Sommernachtskonzert Schönbrunn heuer vor allem ein TV-Event
Ein Fernseh-Event war das Sommernachtskonzert schon immer. Die Bilder des Open-Air-Konzerts vor der sehnsuchtsvoll inszenierten Kulisse zwischen Schloss und Gloriette flimmerten stets als sommerliches Pendant zum Neujahr als musikalisch auf Hochglanz polierter Wien-Imagefilm über die internationalen Bildschirme. In Wien selbst hat das sonst im Frühsommer abgehaltene Ereignis aber auch eine soziale Dimension, versammeln sich doch jedes Jahr an die 100.000 Wienerinnen und Wiener bei kostenlosem Eintritt zwischen den perfekt getrimmten Sträuchern und lauschen den philharmonischen Klängen unter dem bunt erleuchteten Abendhimmel in andächtiger oder auch mal ausgelassener Stimmung. Im Jahr der Pandemie freilich undenkbar. Stattdessen wurde der Park gesperrt, 1.250 Besucher mit festgelegten Plätzen und in lockerer Sitzordnung zugelassen, alle anderen an die Fernsehschirme verwiesen.

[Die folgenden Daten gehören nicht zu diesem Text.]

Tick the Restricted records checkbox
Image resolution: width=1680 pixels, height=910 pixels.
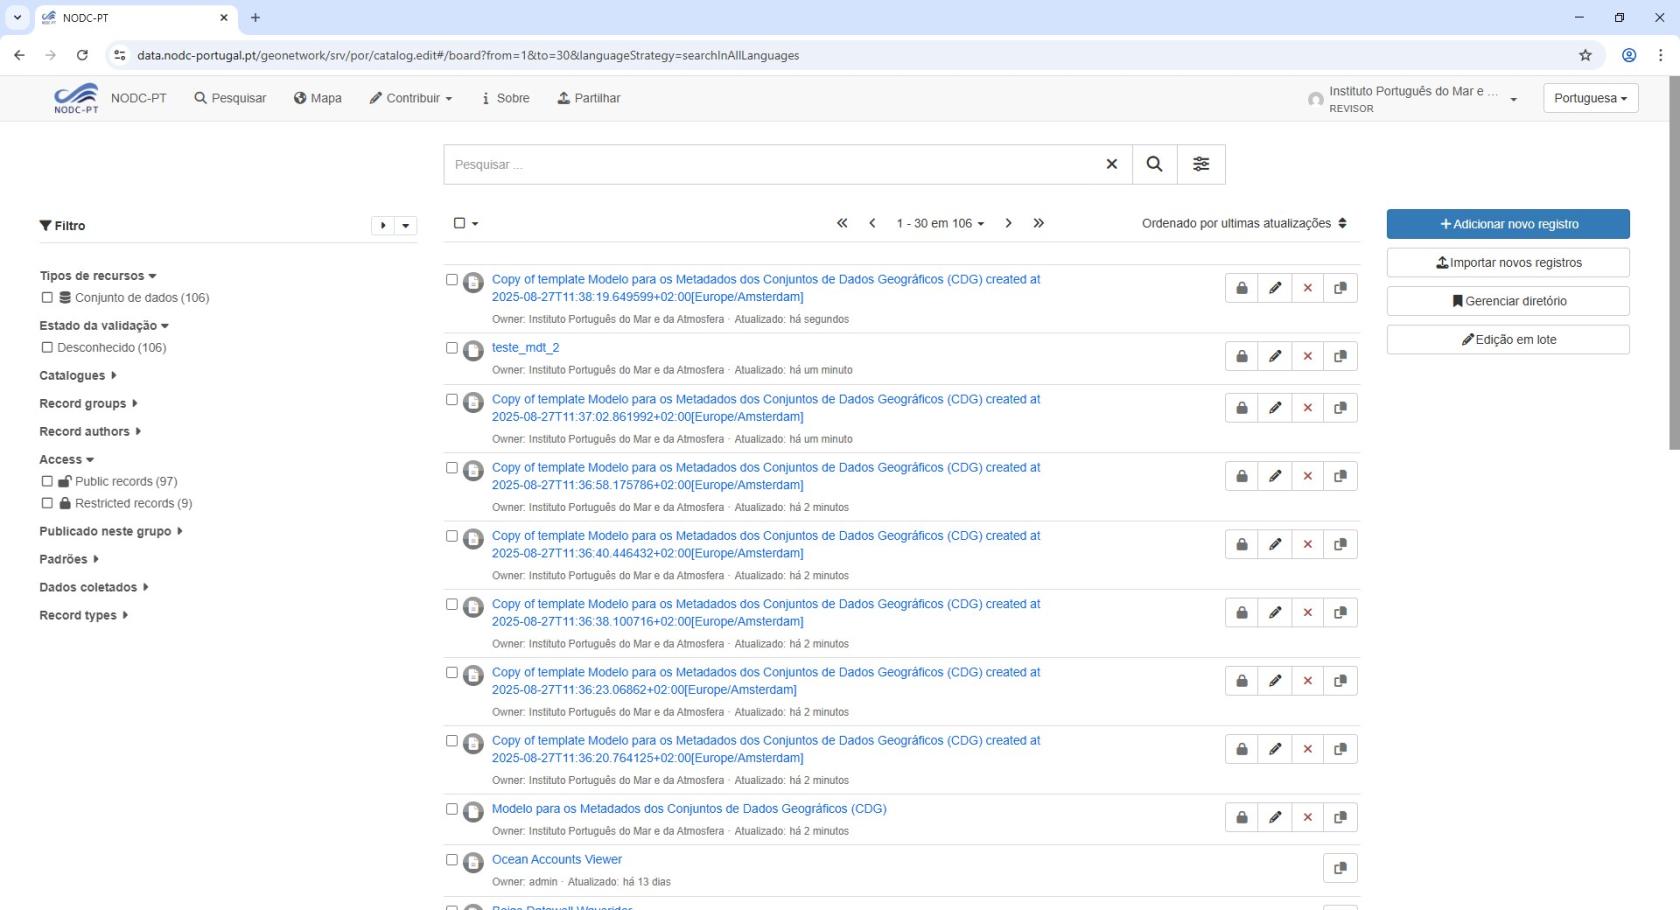[x=47, y=503]
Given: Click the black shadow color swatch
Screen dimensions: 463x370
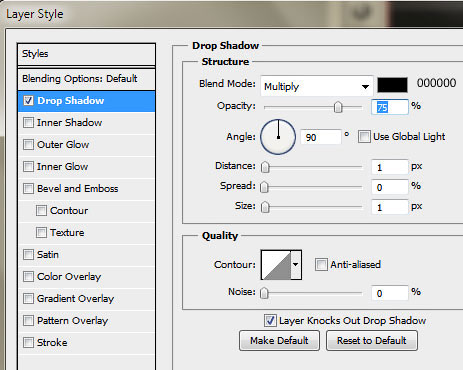Looking at the screenshot, I should pos(392,85).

Doch wo sich andere Veranstalter von Corona unfreiwillig ins Konzertstreaming gezwungen sahen und dabei mitunter ungeschickt oder fantasielos Neuland betreten mussten, ist die perfekte TV-Inszenierung des ORF im Schlosspark bereits Routine: die halsbrecherischen Kameraflüge über das Gelände, die wirkungsvolle Feuerschein-Beleuchtung der Brunnen, die jahrelang trainierte Bildregie (Henning Kasten) bei den Nahaufnahmen der Instrumentalisten. Wien-Impressionen aus Schönbrunn und anderswo, geistreiche Moderation - heuer erstmals von Teresa Vogl - und eine profunde Soundqualität machen die Corona-Edition des Traditionskonzerts komplett. Wer heuer eine geplante Wien-Reise absagen musste, durfte sich filmisch und musikalisch trösten - oder erst recht wehmütig werden.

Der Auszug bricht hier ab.